##### PASSAGE TO READ #####

Disaster Recovery Maintenance – The DR Run Book

Having previously written about general disaster recovery planning, we would like to take you to the next level of detail and talk about what is required for effective maintenance of the plan.

Once your DR strategy is agreed and documented, one of the best ways to capture and continuously monitor the required activities to maintain the plan is to create a Run Book. You should keep in mind that your business is constantly changing, and thousands of transactions are updated, added or deleted each day, so your Run Book should list all items to be considered in order to meet the recovery demands of your company’s infrastructure and applications to ensure business continuity is maintained.

Depending on which DR solution you have chosen, you will have to consider the maintenance of the following items and capture them in the DR Run Book:

  • Strategy definition maintenance ensuring the solution is always in line with your organisation’s needs
  • Backups maintenance
  • Tapes management
  • Recovery networks management
  • HA/DR software monitoring and management
  • Procedures updates
  • Staff training
  • Vendors management and communications
  • Testing procedures and schedule

The primary functions of the Run Book are:

It should describe your DR solution in detail, including the scope, objectives and delivery of the architected solutions. All assumptions and deliverable milestones need to be clearly outlined in the mission statement. Where applicable, the procedures and schedules specified in this Run Book will detail efficient operation of the DR processes and tools to maximise availability in your environment.

It should provide detailed procedures for executing the failover process of the architected solution. Dependencies, application and network interfaces and start-up processes should all be clearly outlined to ensure application integrity. This Run Book includes detailed operational, audit, failover, and troubleshooting procedures. These are customised to the specifications of your DR solution.

##### LISTED RECORDS #####

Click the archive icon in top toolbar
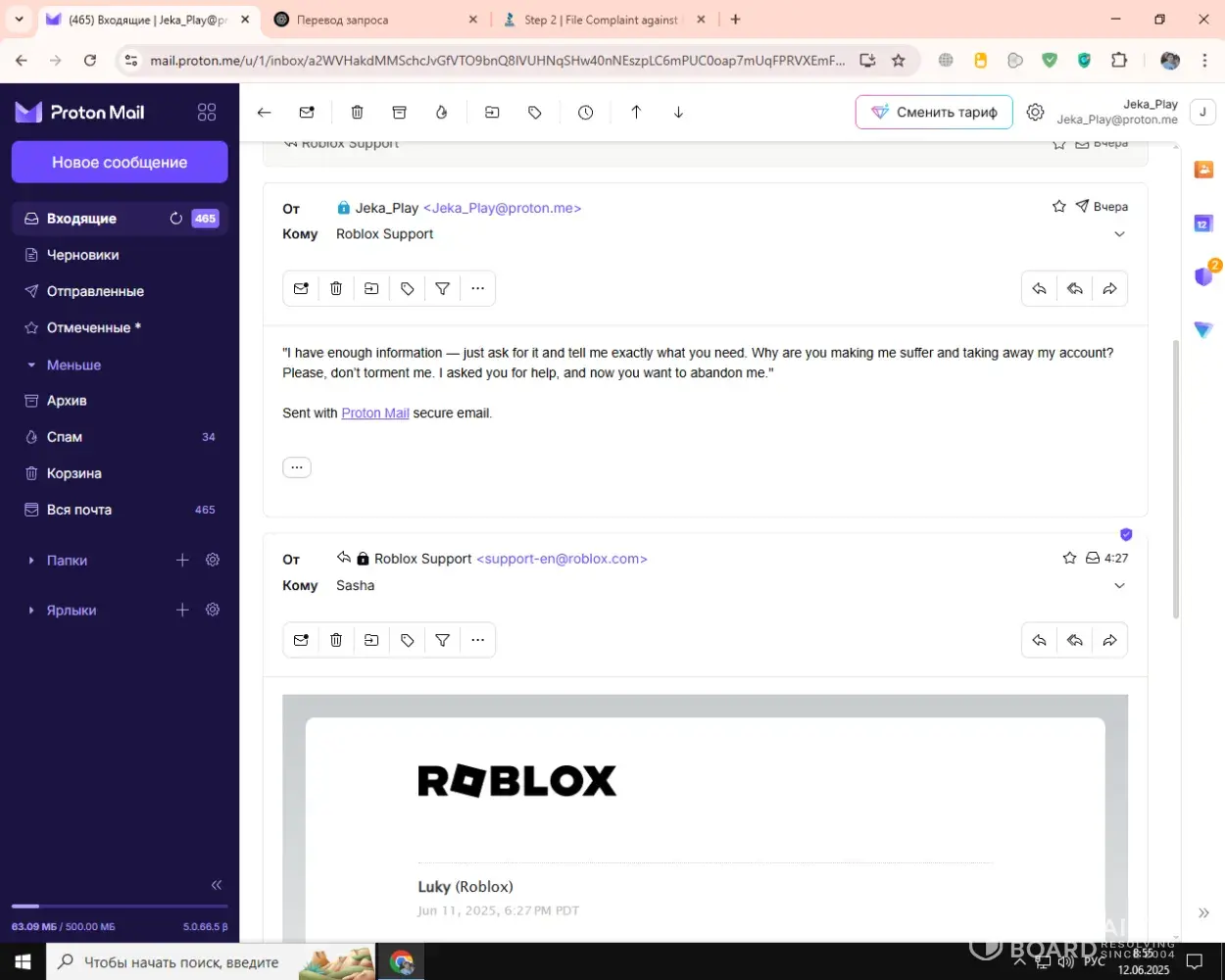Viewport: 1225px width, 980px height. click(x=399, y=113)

#####
##### LISTED RECORDS #####

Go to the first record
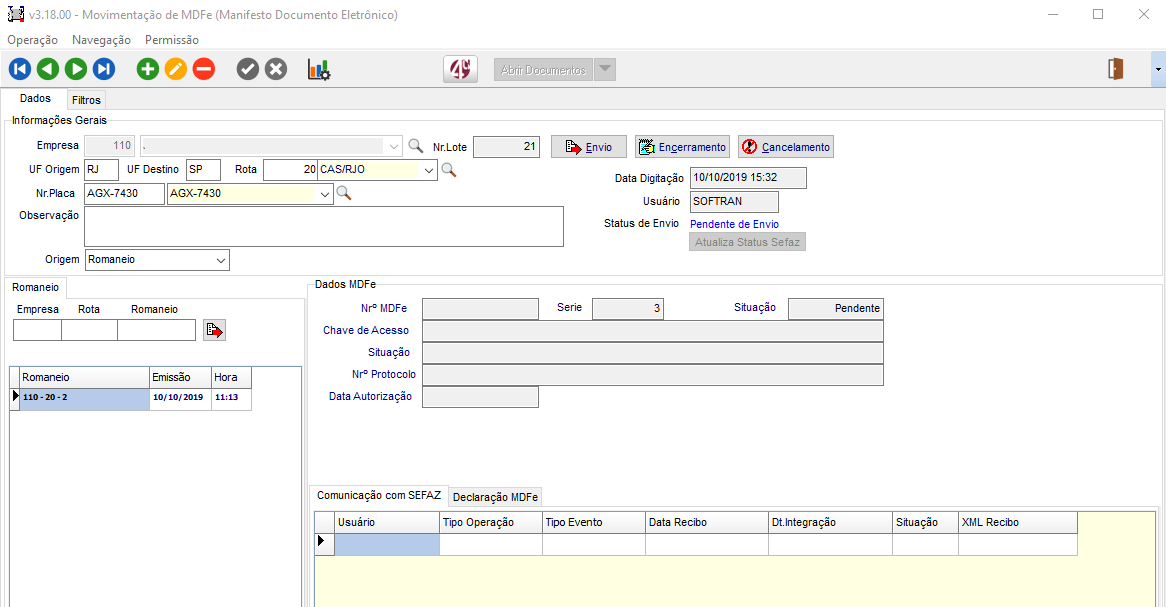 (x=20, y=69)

#####
##### LISTED RECORDS #####

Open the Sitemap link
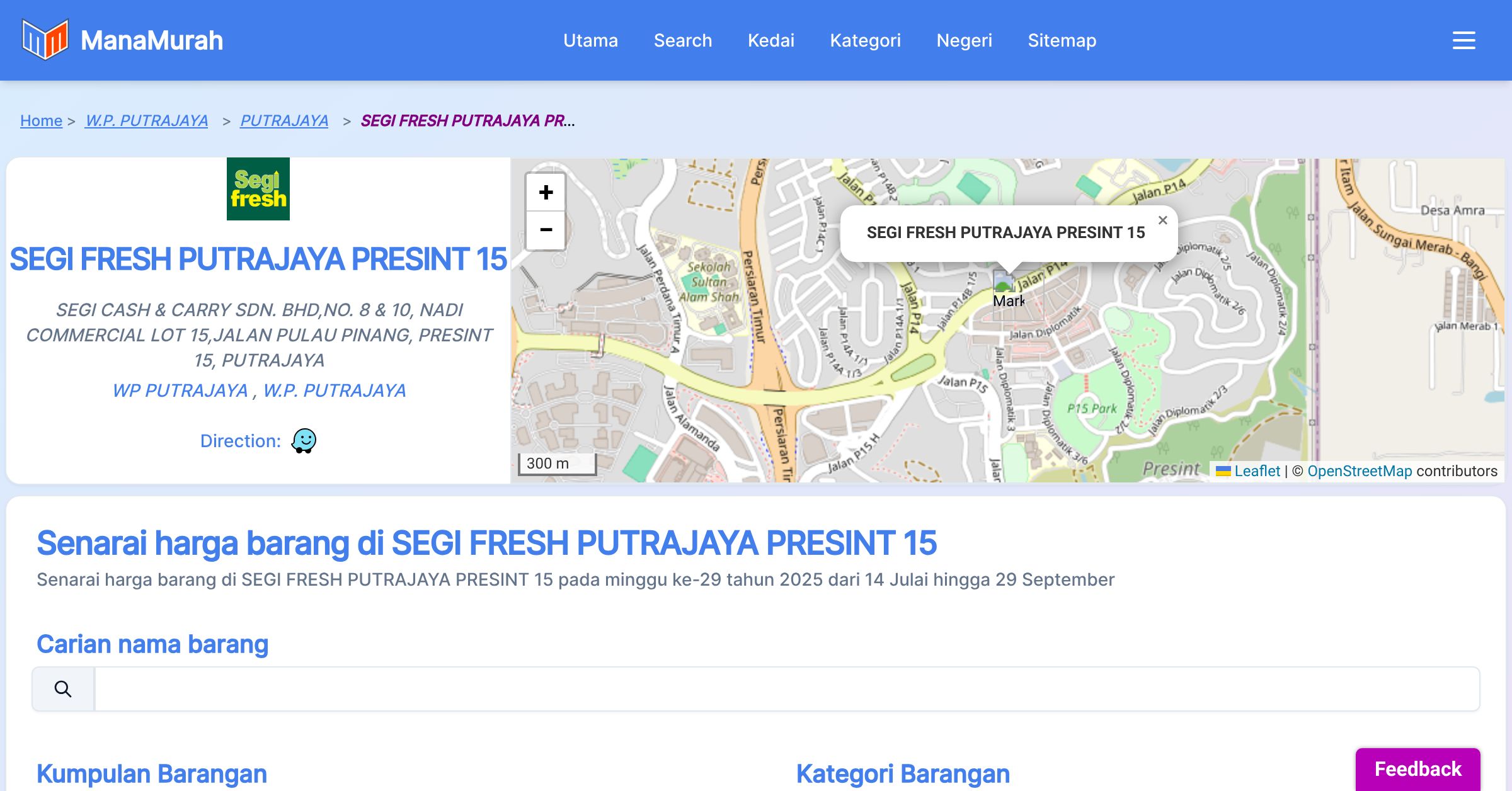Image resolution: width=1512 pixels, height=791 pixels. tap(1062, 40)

#####

- _TASK SET_:
[1] According to the run book article, why should the Run Book list all items needed to meet the recovery demands of a company's infrastructure and applications? Answer in one to three sentences.
[2] Answer these questions using the run book article:
(a) Where should all assumptions and deliverable milestones be clearly outlined?
(b) Which three aspects of the DR solution should the Run Book's description include?
(c) Which four kinds of detailed procedures does the Run Book include?
[3] Reproduce the part of the run book article between "Once your DR" and "continuity is maintained.", inclusive.
The records are separate from the run book article and unrelated to it.

- _SET OF ANSWERS_:
[1] The business is constantly changing, with thousands of transactions updated, added or deleted each day. The Run Book must therefore list every item required to meet the company's recovery demands so that business continuity is maintained.

[2]
(a) In the mission statement.
(b) The scope, objectives and delivery of the architected solutions.
(c) Operational, audit, failover, and troubleshooting procedures.

[3]
Once your DR strategy is agreed and documented, one of the best ways to capture and continuously monitor the required activities to maintain the plan is to create a Run Book. You should keep in mind that your business is constantly changing, and thousands of transactions are updated, added or deleted each day, so your Run Book should list all items to be considered in order to meet the recovery demands of your company’s infrastructure and applications to ensure business continuity is maintained.